- RECORDS PROVIDED
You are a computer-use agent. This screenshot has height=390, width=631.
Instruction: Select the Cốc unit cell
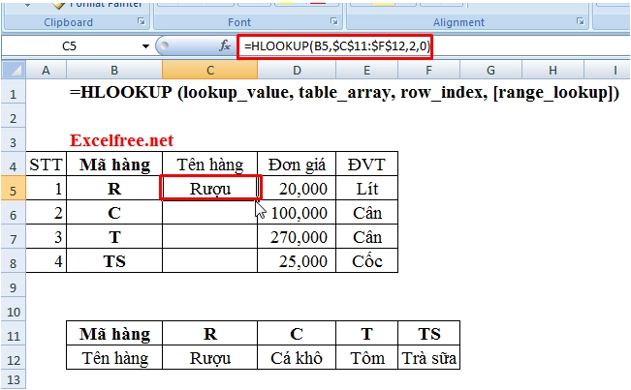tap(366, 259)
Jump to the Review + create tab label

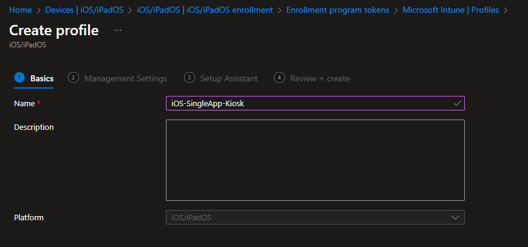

...

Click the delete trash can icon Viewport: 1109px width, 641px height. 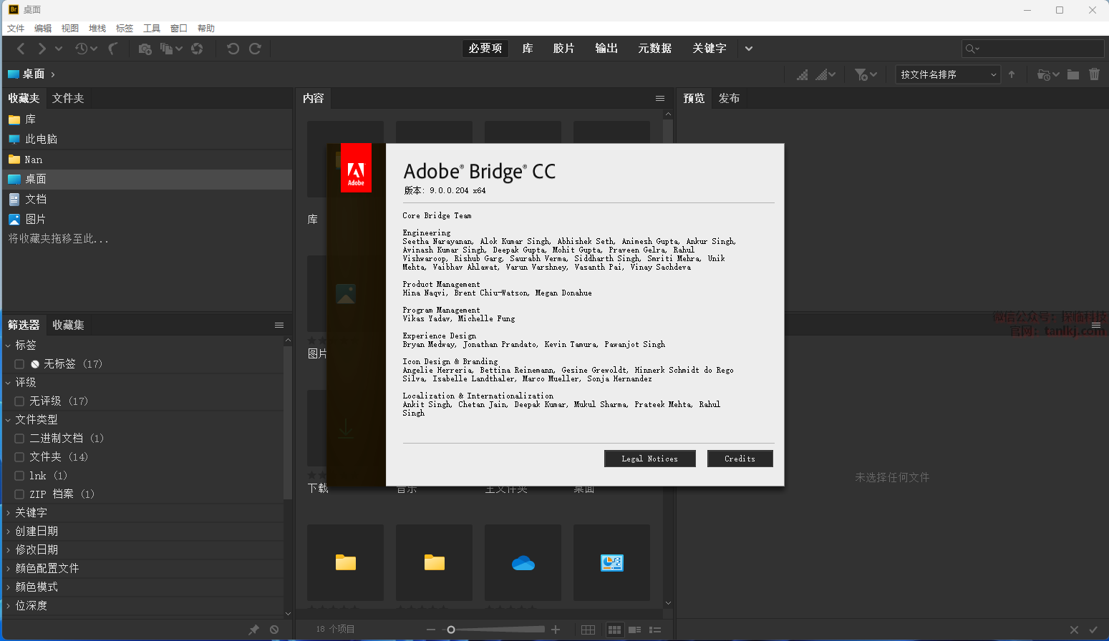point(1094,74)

---

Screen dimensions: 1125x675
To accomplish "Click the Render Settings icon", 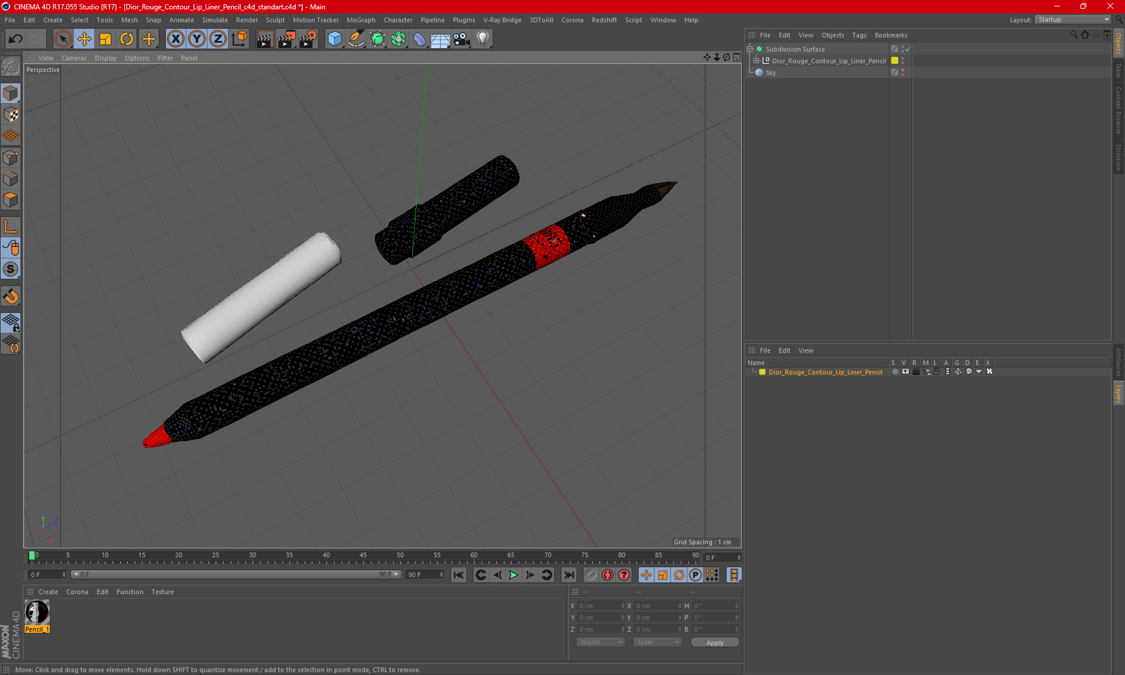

- EXERCISE AIM
Update the material from the line containing "You are a computer-use" through the line containing "Jump to the Review + create tab label", putting "Go" in place of "Jump" and leaving everything else the same. Give only those lines, without the pictures.

- ANSWER TO THIS TASK
You are a computer-use agent. This screenshot has height=390, width=631.
Instruction: Select the Cốc unit cell
tap(366, 259)
Go to the Review + create tab label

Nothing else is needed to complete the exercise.